Macroscopic samples of polystyrene with ordered three-dimensional nanochannels.

Abstract

Block copolymers containing a chemically degradable block are versatile precursors to nanoporous organic materials. Most work in this area has been accomplished in thin films. However, high surface area catalysis, separations, and nanotemplating can require monolithic samples with macroscopic pore volumes. Only a few examples of monolithic nanoporous materials from ordered block copolymers have been reported. In nearly all of these cases, the materials contain parallel cylindrical pores templated from the commonly observed hexagonally packed cylindrical (C) morphology adopted by AB diblock copolymers.
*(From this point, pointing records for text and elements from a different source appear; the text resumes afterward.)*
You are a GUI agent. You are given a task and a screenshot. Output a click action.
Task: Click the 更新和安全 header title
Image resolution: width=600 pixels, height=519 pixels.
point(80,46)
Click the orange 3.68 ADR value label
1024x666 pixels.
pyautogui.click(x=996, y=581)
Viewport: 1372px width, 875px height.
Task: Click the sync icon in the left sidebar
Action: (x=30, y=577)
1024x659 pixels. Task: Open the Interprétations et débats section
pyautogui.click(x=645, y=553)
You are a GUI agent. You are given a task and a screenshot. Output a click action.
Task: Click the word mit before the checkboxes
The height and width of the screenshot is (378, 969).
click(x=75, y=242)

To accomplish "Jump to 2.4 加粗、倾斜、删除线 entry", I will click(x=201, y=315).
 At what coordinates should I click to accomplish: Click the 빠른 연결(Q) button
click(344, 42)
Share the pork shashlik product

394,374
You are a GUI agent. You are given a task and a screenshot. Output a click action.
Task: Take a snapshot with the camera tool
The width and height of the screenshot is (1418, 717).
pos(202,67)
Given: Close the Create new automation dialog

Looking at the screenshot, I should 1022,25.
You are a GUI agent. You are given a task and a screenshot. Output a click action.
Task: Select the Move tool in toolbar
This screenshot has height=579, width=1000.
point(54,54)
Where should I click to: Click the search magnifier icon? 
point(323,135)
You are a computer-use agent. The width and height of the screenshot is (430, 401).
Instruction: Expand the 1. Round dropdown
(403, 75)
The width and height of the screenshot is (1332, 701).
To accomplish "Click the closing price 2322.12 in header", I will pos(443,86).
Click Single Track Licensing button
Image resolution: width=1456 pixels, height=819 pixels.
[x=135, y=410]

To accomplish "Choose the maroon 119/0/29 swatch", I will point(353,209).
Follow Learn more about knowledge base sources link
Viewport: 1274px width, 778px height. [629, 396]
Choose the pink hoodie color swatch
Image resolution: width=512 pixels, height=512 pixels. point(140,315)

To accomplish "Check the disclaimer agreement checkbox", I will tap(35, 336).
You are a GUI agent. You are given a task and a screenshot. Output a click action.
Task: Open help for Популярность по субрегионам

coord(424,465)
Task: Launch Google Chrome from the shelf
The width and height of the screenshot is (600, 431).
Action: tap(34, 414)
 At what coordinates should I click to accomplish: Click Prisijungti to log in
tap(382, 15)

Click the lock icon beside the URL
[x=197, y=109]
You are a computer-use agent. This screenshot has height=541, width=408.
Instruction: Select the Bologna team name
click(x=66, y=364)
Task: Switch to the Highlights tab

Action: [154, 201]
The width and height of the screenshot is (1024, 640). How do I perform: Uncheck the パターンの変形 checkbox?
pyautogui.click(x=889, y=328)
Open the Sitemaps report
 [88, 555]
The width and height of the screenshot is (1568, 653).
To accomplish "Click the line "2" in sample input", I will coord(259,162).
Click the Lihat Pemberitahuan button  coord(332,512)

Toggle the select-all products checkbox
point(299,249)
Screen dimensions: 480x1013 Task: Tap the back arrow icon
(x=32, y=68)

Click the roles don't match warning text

To significantly expand the potential utility of this class of materials, we have targeted the bicontinuous gyroid (G) morphology in polystyrene block copolymers containing a degradable component. In this communication we describe the preparation of macroscopic samples of polystyrene with ordered three-dimensional nanochannels using either a polystyrene-polylactide (PS-PLA) block copolymer or a polystyrene-poly(ethylene oxide) (PS-PEO) block copolymer that adopts the G morphology. In addition, we show that a blend of these two materials also adopts the G morphology and that selective removal of the polylactide phase leaves a nanoporous material with poly(ethylene oxide)-lined pore walls that render the material water wettable.